- _Stated task_:
Reproduce every line verbatim from the start of the records through the line containing "pyautogui.click(x=194, y=207)", inclusive. Omit the pictures from the answer.
[START Stored rows]
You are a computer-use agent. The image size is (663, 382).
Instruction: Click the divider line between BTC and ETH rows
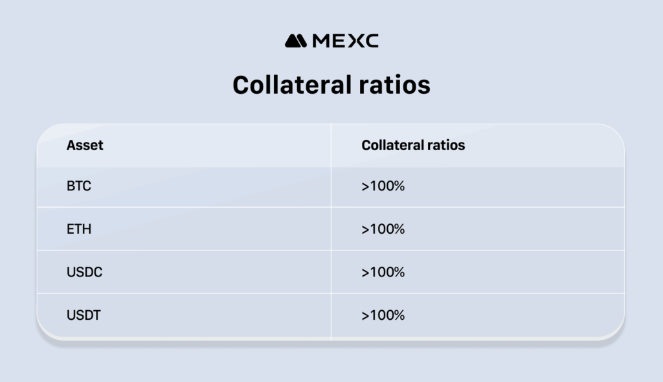pyautogui.click(x=194, y=207)
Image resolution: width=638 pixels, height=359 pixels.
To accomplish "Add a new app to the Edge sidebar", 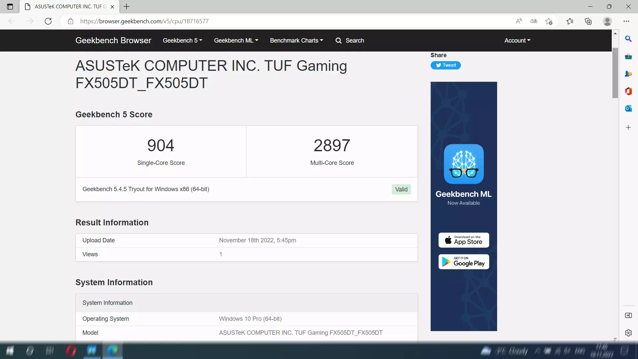I will click(628, 127).
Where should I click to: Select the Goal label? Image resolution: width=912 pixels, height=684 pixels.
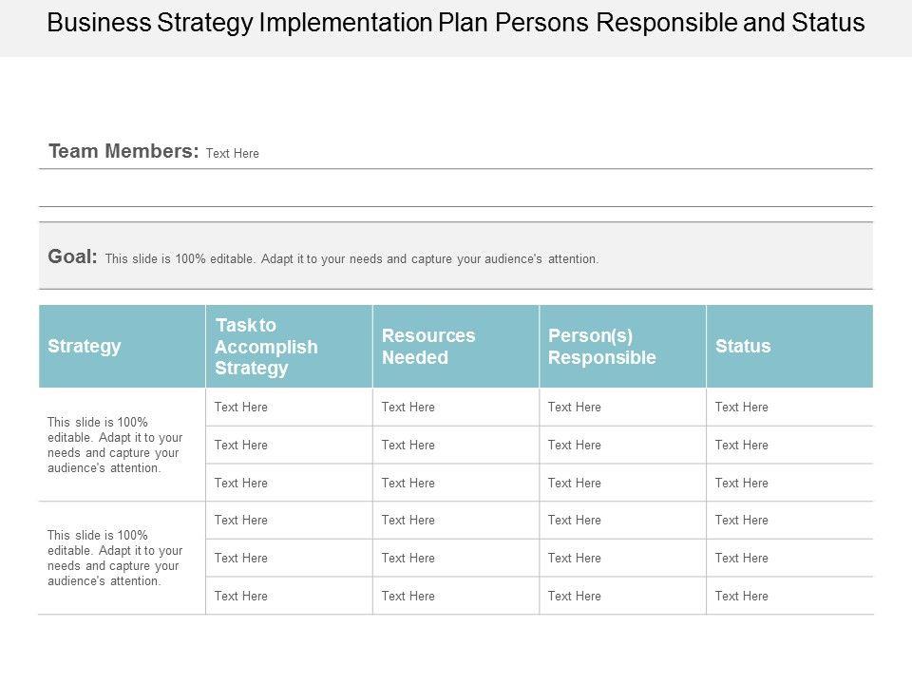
[END Stored rows]
- _Exercise answer_:
You are a computer-use agent. The image size is (663, 382).
Instruction: Click the divider line between BTC and ETH rows
pyautogui.click(x=194, y=207)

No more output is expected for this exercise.